Written task - Rewrite the records below so that each "How do I perform" becomes "How can I perform", keeping everything else the same.

(Entries for locating text and elements)
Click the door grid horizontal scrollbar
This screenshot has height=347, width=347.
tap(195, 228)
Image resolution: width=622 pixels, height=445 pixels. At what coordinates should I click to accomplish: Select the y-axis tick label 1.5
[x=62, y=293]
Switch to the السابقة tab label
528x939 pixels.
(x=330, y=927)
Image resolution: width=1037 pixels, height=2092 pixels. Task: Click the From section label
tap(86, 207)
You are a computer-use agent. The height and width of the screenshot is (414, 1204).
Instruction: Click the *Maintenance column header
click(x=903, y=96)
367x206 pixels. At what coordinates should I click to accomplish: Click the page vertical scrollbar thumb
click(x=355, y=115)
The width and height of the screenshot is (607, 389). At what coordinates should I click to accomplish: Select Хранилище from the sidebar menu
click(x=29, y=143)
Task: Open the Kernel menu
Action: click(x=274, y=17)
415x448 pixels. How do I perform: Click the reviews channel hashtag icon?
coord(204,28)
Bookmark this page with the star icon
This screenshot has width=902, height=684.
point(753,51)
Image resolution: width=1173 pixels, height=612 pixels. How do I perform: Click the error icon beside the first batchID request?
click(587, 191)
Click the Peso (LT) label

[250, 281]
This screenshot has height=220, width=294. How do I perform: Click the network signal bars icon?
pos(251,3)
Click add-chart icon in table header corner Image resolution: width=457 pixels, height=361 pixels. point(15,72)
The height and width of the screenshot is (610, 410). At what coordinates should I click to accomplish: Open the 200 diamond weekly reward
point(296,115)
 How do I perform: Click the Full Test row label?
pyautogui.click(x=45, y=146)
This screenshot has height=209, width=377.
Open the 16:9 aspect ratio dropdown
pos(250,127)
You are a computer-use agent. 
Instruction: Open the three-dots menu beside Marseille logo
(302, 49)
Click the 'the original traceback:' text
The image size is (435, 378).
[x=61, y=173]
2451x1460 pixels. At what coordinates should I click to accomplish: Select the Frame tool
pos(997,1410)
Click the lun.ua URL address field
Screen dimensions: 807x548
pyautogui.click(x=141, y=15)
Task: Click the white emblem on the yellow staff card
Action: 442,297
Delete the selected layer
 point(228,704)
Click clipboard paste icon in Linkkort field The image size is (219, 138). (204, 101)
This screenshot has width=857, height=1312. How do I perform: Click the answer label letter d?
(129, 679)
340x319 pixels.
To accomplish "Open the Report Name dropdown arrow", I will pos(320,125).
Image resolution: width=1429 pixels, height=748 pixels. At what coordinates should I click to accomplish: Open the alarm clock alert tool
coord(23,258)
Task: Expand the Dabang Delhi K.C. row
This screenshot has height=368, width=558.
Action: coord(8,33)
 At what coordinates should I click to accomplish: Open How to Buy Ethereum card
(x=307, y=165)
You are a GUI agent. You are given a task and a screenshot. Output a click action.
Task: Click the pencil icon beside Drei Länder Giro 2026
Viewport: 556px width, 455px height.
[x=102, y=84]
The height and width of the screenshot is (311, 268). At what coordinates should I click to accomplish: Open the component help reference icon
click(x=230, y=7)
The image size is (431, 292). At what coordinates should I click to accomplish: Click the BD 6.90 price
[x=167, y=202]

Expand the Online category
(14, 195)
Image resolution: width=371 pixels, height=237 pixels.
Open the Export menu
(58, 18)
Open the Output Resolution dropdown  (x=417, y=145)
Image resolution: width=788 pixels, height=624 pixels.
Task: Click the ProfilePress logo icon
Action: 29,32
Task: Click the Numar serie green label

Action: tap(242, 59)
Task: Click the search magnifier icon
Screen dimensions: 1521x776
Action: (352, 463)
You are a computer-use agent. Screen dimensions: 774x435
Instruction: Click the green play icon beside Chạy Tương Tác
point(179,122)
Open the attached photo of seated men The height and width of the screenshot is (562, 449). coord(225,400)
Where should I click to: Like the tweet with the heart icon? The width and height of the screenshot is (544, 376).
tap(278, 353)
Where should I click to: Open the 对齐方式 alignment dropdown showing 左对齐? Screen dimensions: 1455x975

The reply -
Click the door grid horizontal scrollbar
This screenshot has height=347, width=347.
tap(195, 228)
Image resolution: width=622 pixels, height=445 pixels. At what coordinates should I click to accomplish: Select the y-axis tick label 1.5
[x=62, y=293]
Switch to the السابقة tab label
528x939 pixels.
(x=330, y=927)
Image resolution: width=1037 pixels, height=2092 pixels. Task: Click the From section label
tap(86, 207)
You are a computer-use agent. The height and width of the screenshot is (414, 1204).
Instruction: Click the *Maintenance column header
click(x=903, y=96)
367x206 pixels. At what coordinates should I click to accomplish: Click the page vertical scrollbar thumb
click(x=355, y=115)
The width and height of the screenshot is (607, 389). At what coordinates should I click to accomplish: Select Хранилище from the sidebar menu
click(x=29, y=143)
Task: Open the Kernel menu
Action: click(x=274, y=17)
415x448 pixels. How can I perform: Click the reviews channel hashtag icon?
coord(204,28)
Bookmark this page with the star icon
This screenshot has width=902, height=684.
point(753,51)
Image resolution: width=1173 pixels, height=612 pixels. How can I perform: Click the error icon beside the first batchID request?
click(587, 191)
Click the Peso (LT) label

[250, 281]
This screenshot has height=220, width=294. How can I perform: Click the network signal bars icon?
pos(251,3)
Click add-chart icon in table header corner Image resolution: width=457 pixels, height=361 pixels. point(15,72)
The height and width of the screenshot is (610, 410). At what coordinates should I click to accomplish: Open the 200 diamond weekly reward
point(296,115)
 How can I perform: Click the Full Test row label?
pyautogui.click(x=45, y=146)
This screenshot has height=209, width=377.
Open the 16:9 aspect ratio dropdown
pos(250,127)
You are a computer-use agent. 
Instruction: Open the three-dots menu beside Marseille logo
(302, 49)
Click the 'the original traceback:' text
The image size is (435, 378).
[x=61, y=173]
2451x1460 pixels. At what coordinates should I click to accomplish: Select the Frame tool
pos(997,1410)
Click the lun.ua URL address field
Screen dimensions: 807x548
pyautogui.click(x=141, y=15)
Task: Click the white emblem on the yellow staff card
Action: 442,297
Delete the selected layer
 point(228,704)
Click clipboard paste icon in Linkkort field The image size is (219, 138). (204, 101)
This screenshot has width=857, height=1312. How can I perform: Click the answer label letter d?
(129, 679)
340x319 pixels.
To accomplish "Open the Report Name dropdown arrow", I will pos(320,125).
Image resolution: width=1429 pixels, height=748 pixels. At what coordinates should I click to accomplish: Open the alarm clock alert tool
coord(23,258)
Task: Expand the Dabang Delhi K.C. row
This screenshot has height=368, width=558.
Action: coord(8,33)
 At what coordinates should I click to accomplish: Open How to Buy Ethereum card
(x=307, y=165)
You are a GUI agent. You are given a task and a screenshot. Output a click action.
Task: Click the pencil icon beside Drei Länder Giro 2026
Viewport: 556px width, 455px height.
[x=102, y=84]
The height and width of the screenshot is (311, 268). At what coordinates should I click to accomplish: Open the component help reference icon
click(x=230, y=7)
The image size is (431, 292). At what coordinates should I click to accomplish: Click the BD 6.90 price
[x=167, y=202]

Expand the Online category
(14, 195)
Image resolution: width=371 pixels, height=237 pixels.
Open the Export menu
(58, 18)
Open the Output Resolution dropdown  (x=417, y=145)
Image resolution: width=788 pixels, height=624 pixels.
Task: Click the ProfilePress logo icon
Action: 29,32
Task: Click the Numar serie green label

Action: tap(242, 59)
Task: Click the search magnifier icon
Screen dimensions: 1521x776
Action: (352, 463)
You are a computer-use agent. Screen dimensions: 774x435
Instruction: Click the green play icon beside Chạy Tương Tác
point(179,122)
Open the attached photo of seated men The height and width of the screenshot is (562, 449). coord(225,400)
Where should I click to: Like the tweet with the heart icon? The width and height of the screenshot is (544, 376).
tap(278, 353)
Where should I click to: Open the 对齐方式 alignment dropdown showing 左对齐? Screen dimensions: 1455x975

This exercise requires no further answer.